John Kazanjian, the president of the Florida Police Benevolent Association, said he was shocked that the court interpretation lumped in the police officer question with victims in general. Kazanjian said lawmakers have been reaching out to him since the ruling was released, and that he intends to push for changes in the law.
“We’re gonna get this thing fixed,” he said.
Justices Carlos Muñiz, Charles Canady, Jamie Grosshans and Renatha Francis concurred with the court’s opinion. Justice Jorge Labarga concurred with the result, not the reasoning, but did not provide a separate opinion. Justice Meredith Sasso did not participate.
The court ruling also says that if the law explicitly prohibited a victim’s name from being disclosed, it would interfere with a defendant’s right to confront their accuser. That identity is “often critical” for cross-examination, because it may be used to determine bias or credibility, Couriel wrote.
“Today’s decision is a win for government transparency,” Mark Caramanica, an attorney for several media organizations who signed onto the lawsuit, wrote in an email. “The Court applied a common sense approach to interpreting Marsy’s Law that reins in overzealous applications that hide newsworthy information from the public.”
The case divided Florida law enforcement. Pinellas County Sheriff Bob Gualtieri filed a brief siding with the city of Tallahassee and in favor of releasing the names of the officers. Gualtieri’s brief said that an officer who shoots and kills someone is not a victim of the shooting.
On Thursday, Gualtieri said the Supreme Court’s ruling was broader than what was argued, but said the issue is now one for the Legislature.

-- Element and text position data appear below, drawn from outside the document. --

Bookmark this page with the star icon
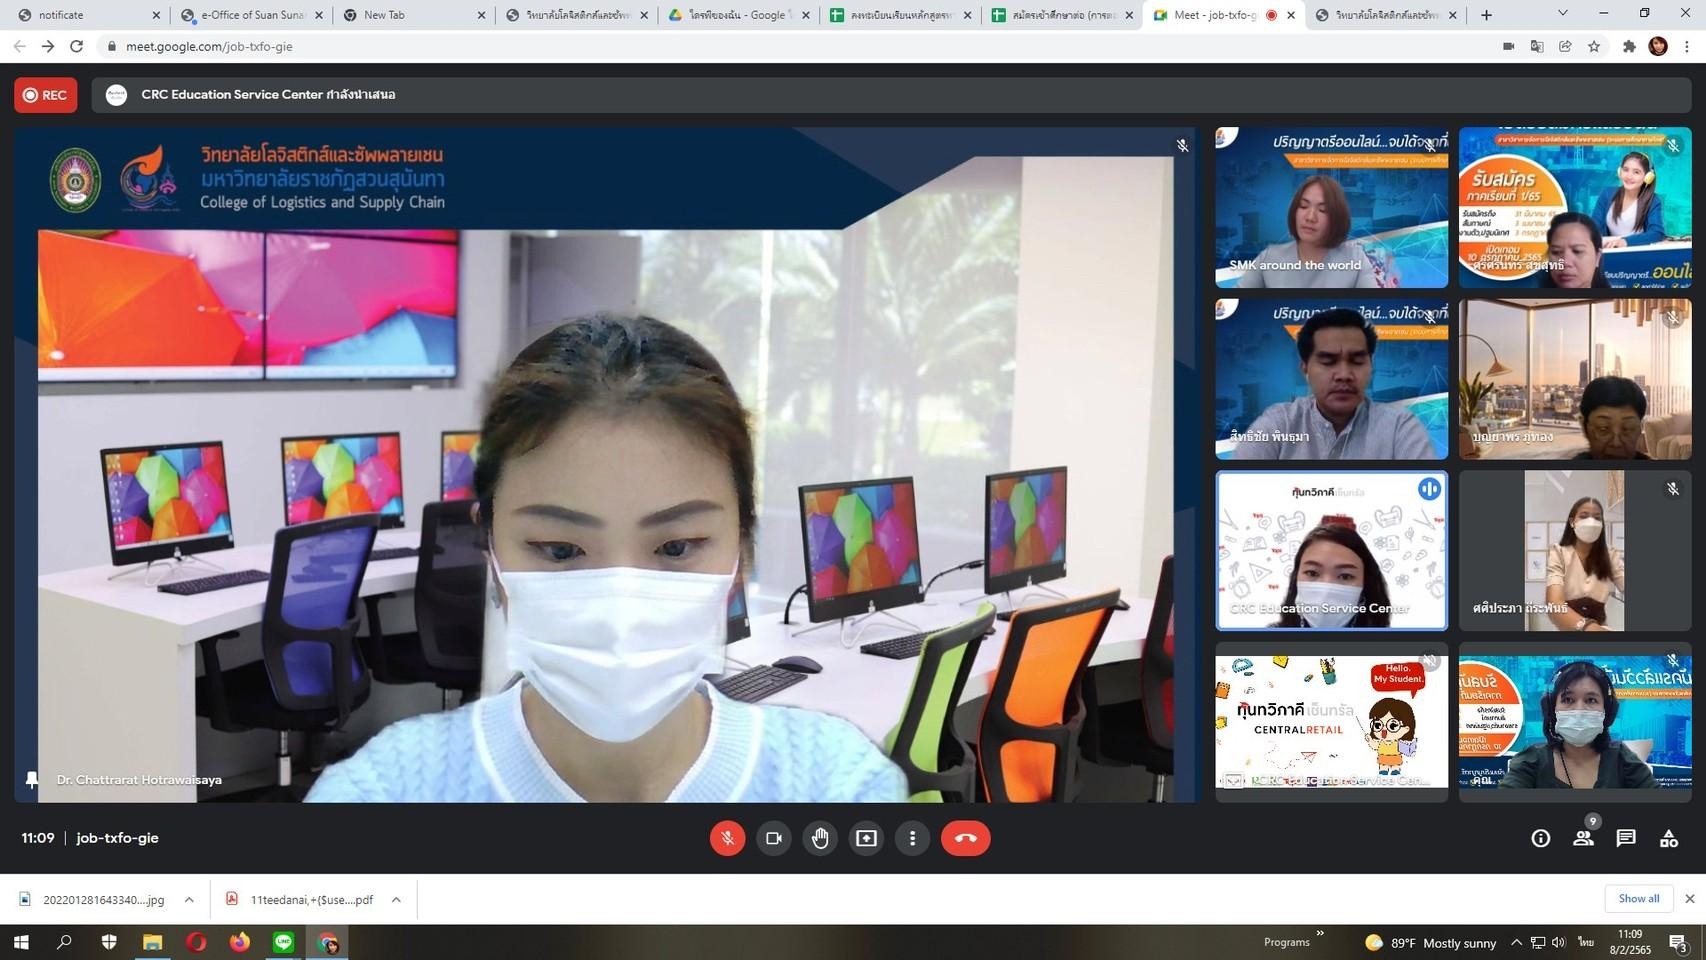This screenshot has height=960, width=1706. (1594, 46)
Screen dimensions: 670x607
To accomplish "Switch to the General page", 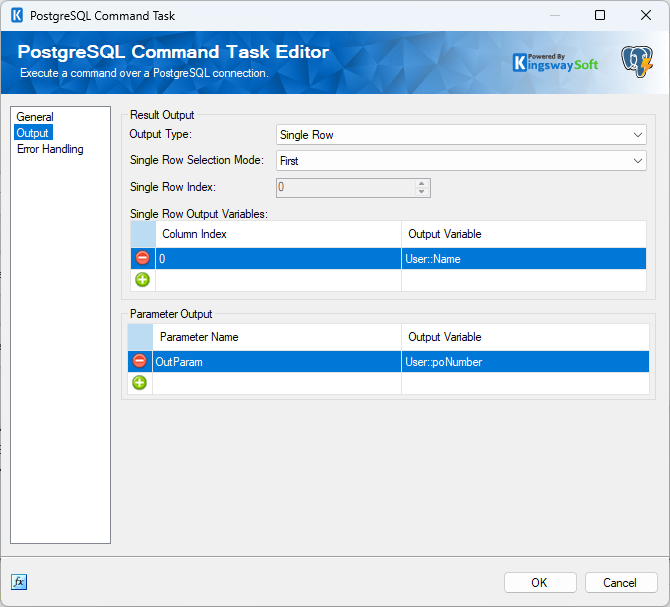I will 35,117.
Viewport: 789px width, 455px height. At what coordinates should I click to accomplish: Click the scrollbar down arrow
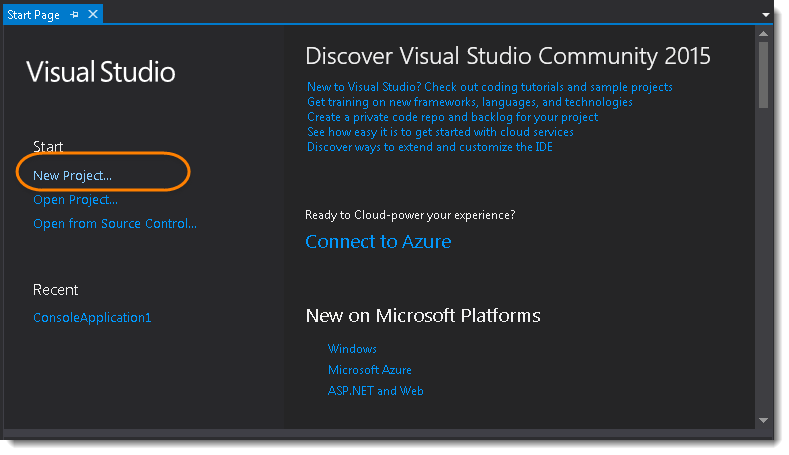tap(764, 420)
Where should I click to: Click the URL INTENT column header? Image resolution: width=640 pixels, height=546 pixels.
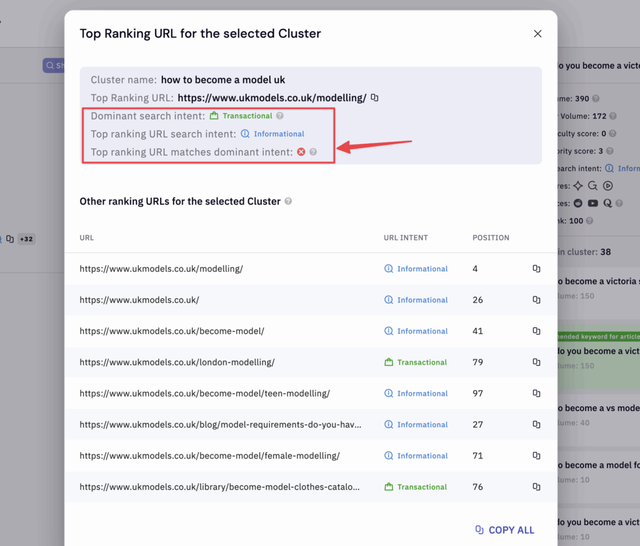pos(406,238)
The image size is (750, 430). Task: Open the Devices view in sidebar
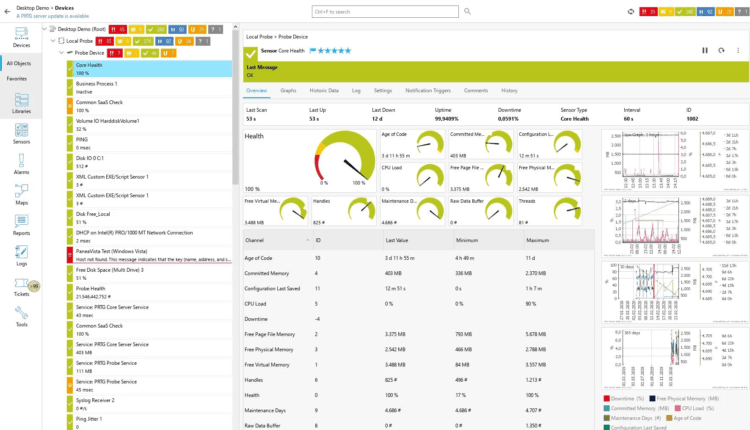click(x=21, y=36)
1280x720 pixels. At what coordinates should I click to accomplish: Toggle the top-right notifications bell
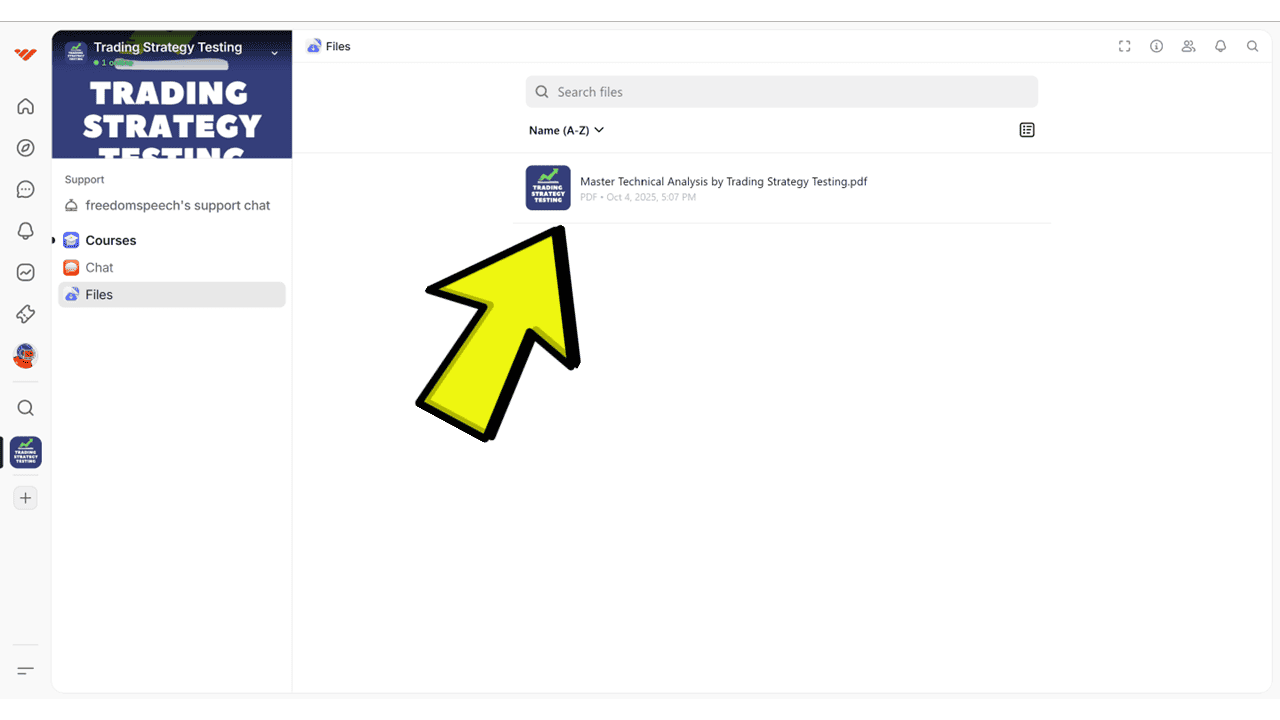[1220, 46]
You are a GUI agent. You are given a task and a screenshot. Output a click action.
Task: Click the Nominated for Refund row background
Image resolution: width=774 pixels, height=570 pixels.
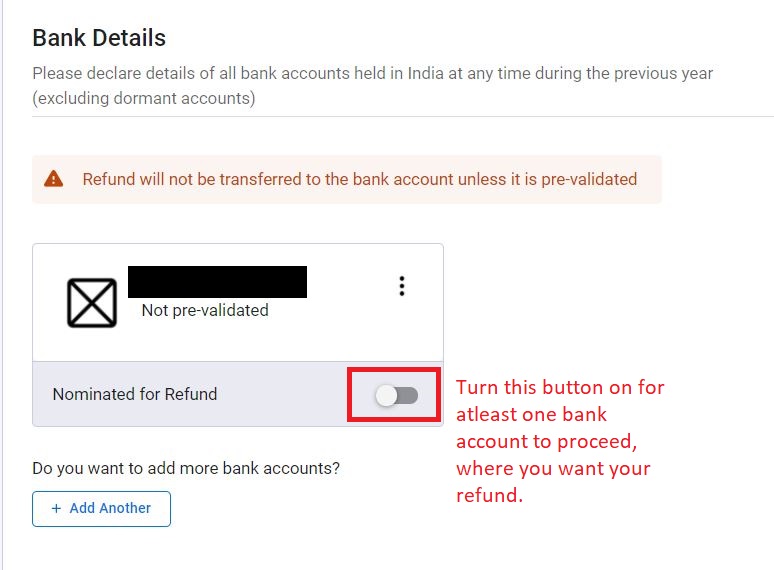238,394
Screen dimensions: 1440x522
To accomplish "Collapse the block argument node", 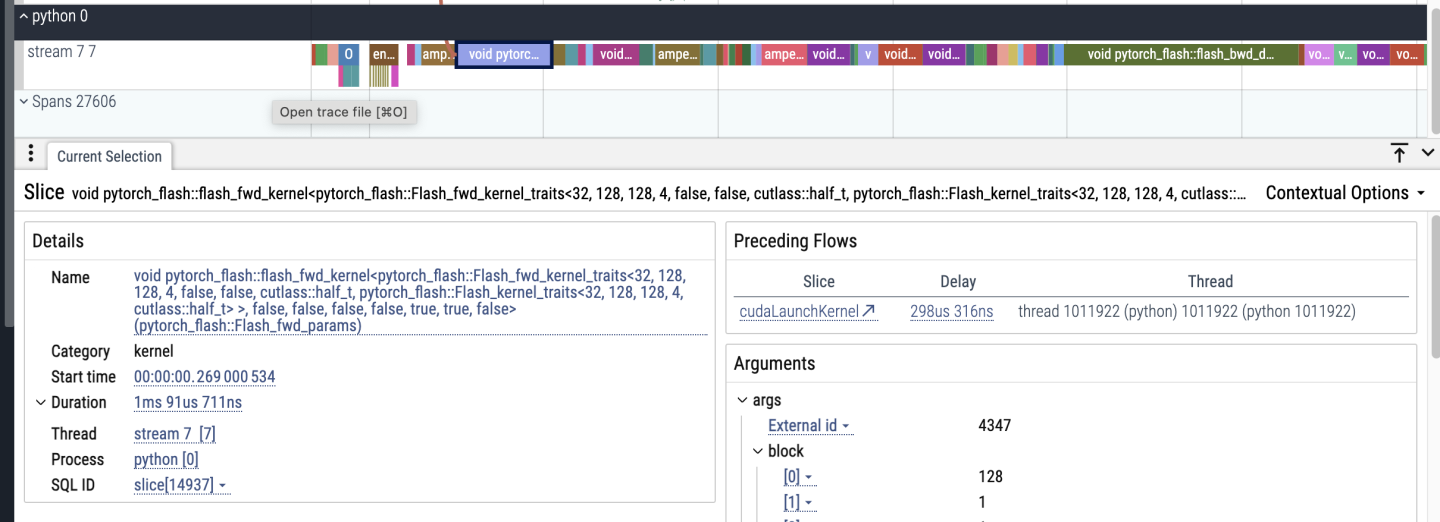I will click(x=758, y=451).
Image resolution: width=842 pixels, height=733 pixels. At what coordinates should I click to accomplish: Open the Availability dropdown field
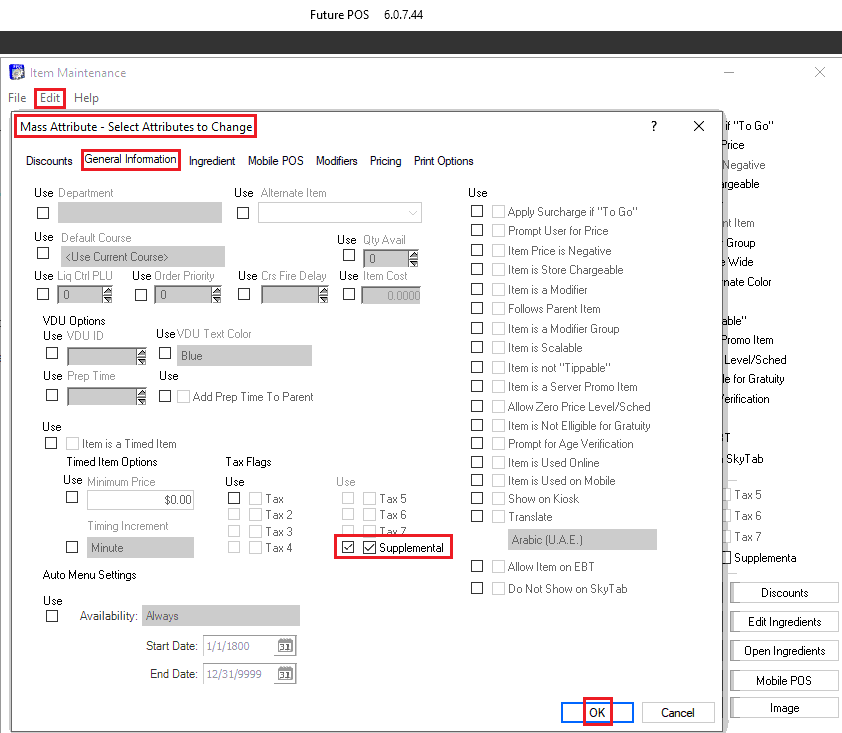(220, 616)
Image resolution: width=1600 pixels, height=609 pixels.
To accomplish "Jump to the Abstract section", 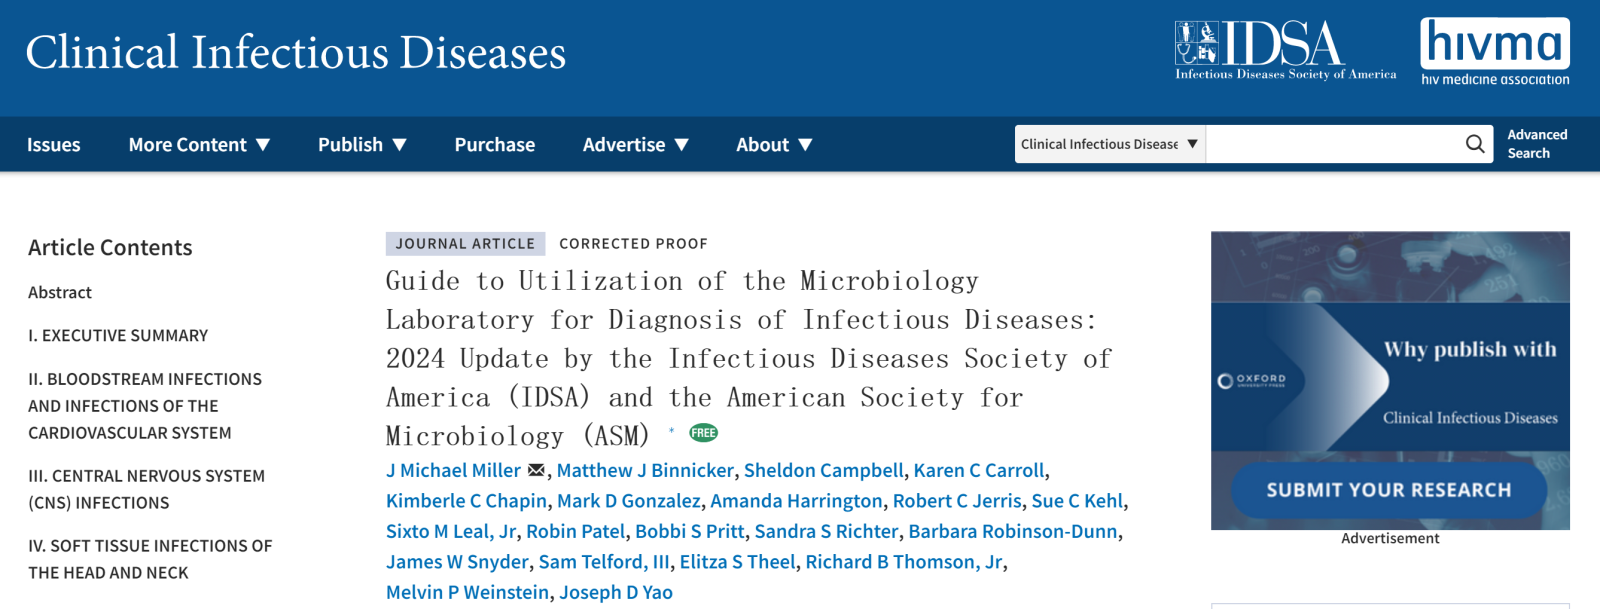I will pyautogui.click(x=60, y=292).
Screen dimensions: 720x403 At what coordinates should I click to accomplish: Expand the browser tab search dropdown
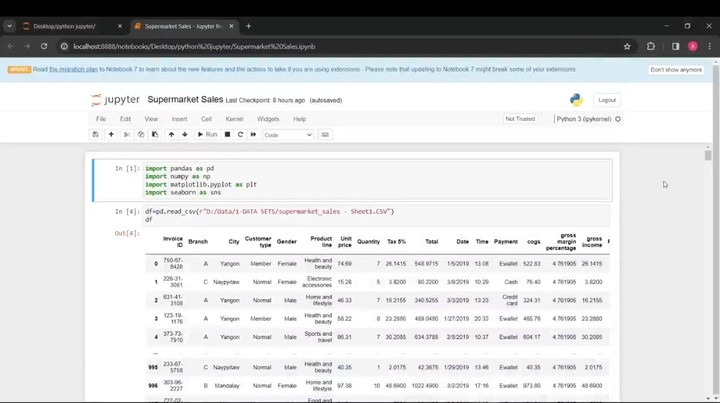9,26
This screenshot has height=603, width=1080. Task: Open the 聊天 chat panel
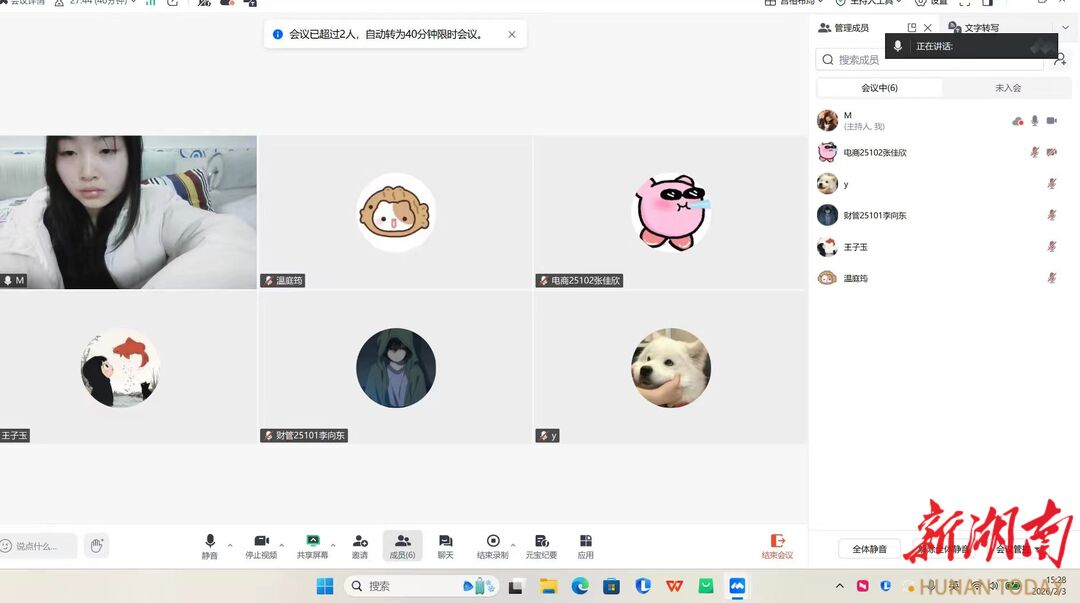(x=445, y=545)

Gualtieri said he thinks there is benefit to protecting “true victim identity,” but that he thinks withholding the names of officers who use force under Marsy’s Law was an extensive overreach.
“Suspicion breeds contempt,” Gualtieri said. “We don’t need suspicion or contempt from the public about what we do.”
The Palm Beach County Sheriff’s Office took the opposite stance in a motion it filed in the case in which it said it was in favor of shielding officers’ names.
Several Florida law enforcement agencies were using Marsy’s Law to automatically withhold the names of all crime victims, no matter the severity of the crime. The St. Petersburg Police Department previously withheld officers’ names “if applicable,” but a spokesperson said Thursday that, based on the ruling, it will no longer do so.
Existing state law already prohibits the disclosure of an officer’s identifying information, like addresses and date of birth.
Tampa Bay Times staff writer Tony Marrero contributed to this report.